Consider the Capgras delusion: the belief that someone emotionally close to you, often a spouse, has been replaced by a complete stranger. Haydn Ellis, Andy Young and colleagues showed in 1997 that in patients with Capgras delusion their autonomic nervous systems do not respond much more strongly to familiar faces than to unfamiliar faces (much stronger response when a face is familiar is what is normally seen). So a patient expecting to have a strong autonomic response when he sees someone who looks exactly like his wife will not have this experience. What could explain this strange and unexpected (absence of) experience? Well, suppose that this person was not the wife but some complete stranger: that hypothesis would explain the absence of the experience. That’s how James or Maher would explain Capgras delusion using their one-factor theory. But this explanation can’t be correct, because patients with damage to ventromedial regions of frontal lobe also do not respond much more strongly to familiar faces than to unfamiliar faces; yet they are not delusional. They are able to avoid adopting as a belief the hypothesis “This is not my wife”. Capgras patients can’t avoid this, and we infer that this is the case because in the Capgras patients a second factor is present, an impairment of the normal processes of belief evaluation.
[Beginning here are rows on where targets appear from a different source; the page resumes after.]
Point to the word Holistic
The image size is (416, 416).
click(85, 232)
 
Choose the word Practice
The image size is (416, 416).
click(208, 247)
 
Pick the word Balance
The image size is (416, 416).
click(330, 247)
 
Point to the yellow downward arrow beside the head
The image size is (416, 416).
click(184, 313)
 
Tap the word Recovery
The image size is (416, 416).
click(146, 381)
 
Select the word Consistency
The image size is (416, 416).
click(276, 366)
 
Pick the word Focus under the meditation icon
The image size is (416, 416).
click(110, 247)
The general form of the analysis illustrated above is one we have applied to the explanation of a variety of delusions. It runs like this. First, ask Question 1 (what caused the idea that is the content of the delusion to first come to the deluded person’s mind?). Hope to identify such a potential cause. Then seek evidence from the neuropsychological literature for the existence of patients in whom precisely this cause is present but who are not delusional.  Then claim that what distinguishes the delusional from the nondelusional patients is that the delusional patients have a second impairment, an impairment of the belief evaluation system; this impairment prevents them from using evidence that would prevent them from accepting the belief, i.e. evidence that if used would prevent them from becoming delusional.

Some independent criterion that would support the claim that an impairment of the belief evaluation system characterises all patients with delusions is needed. One approach we have taken here is to point to various pieces of evidence suggesting an association between an impairment of the belief evaluation system and damage to the right dorsolateral prefrontal cortex.

But that’s for another blog post. And so is the topic of hypnotic induction of delusional belief: we work on that with Amanda Barnier, Rochelle Cox and their hypnosis research group.